Work item: Transcribe exactly the line with "Given: Click the Starte dein Projekt button" and each line that follows it in the listing, down to the last, omitting all pictures.

------------------------

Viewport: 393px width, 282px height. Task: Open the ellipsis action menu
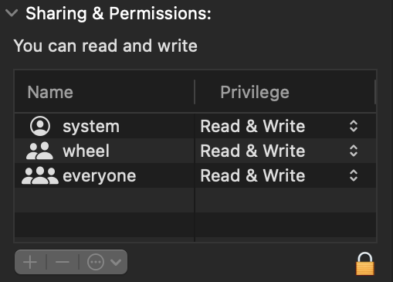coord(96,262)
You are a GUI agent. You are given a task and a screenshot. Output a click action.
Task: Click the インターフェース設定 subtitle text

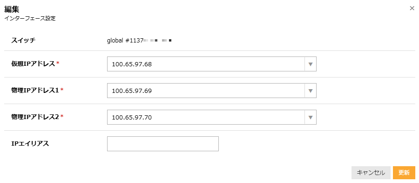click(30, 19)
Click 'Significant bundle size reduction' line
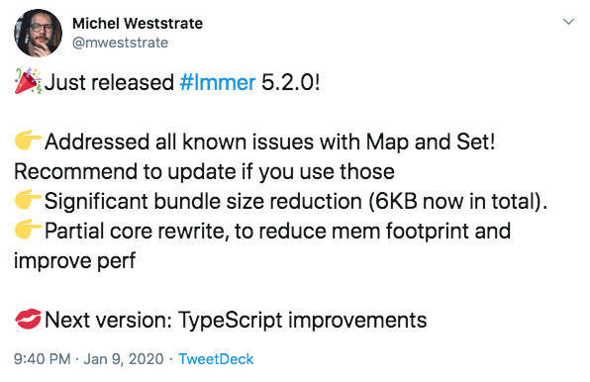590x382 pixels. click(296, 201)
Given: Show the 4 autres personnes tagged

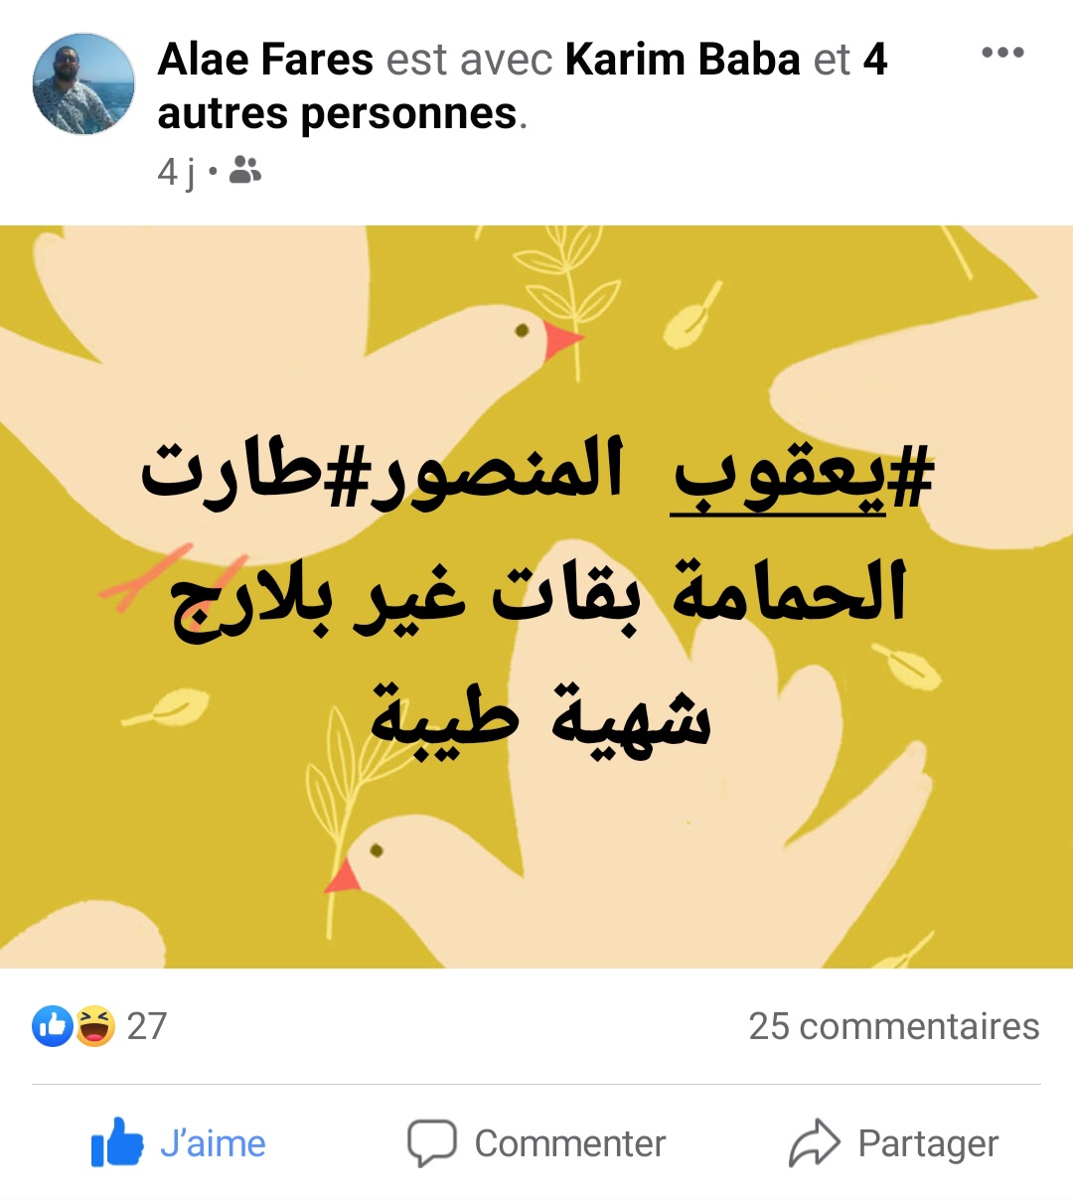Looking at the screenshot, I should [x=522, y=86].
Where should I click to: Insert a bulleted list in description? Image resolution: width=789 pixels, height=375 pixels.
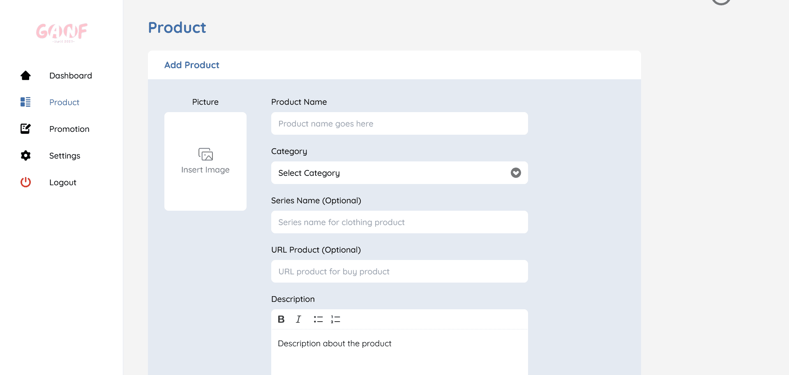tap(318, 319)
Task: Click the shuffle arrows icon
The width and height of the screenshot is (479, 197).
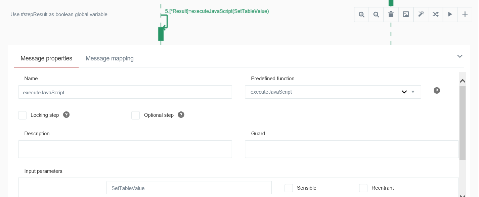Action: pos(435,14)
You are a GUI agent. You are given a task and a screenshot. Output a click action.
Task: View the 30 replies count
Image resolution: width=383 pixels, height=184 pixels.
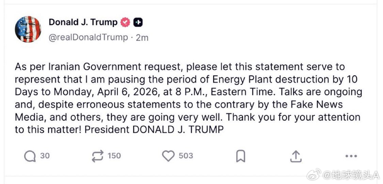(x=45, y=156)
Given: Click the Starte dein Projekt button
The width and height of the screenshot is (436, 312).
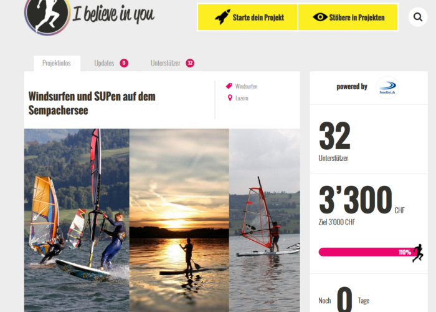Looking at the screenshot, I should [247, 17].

------------------------

Response:
Given: Click the Starte dein Projekt button
The width and height of the screenshot is (436, 312).
Looking at the screenshot, I should [247, 17].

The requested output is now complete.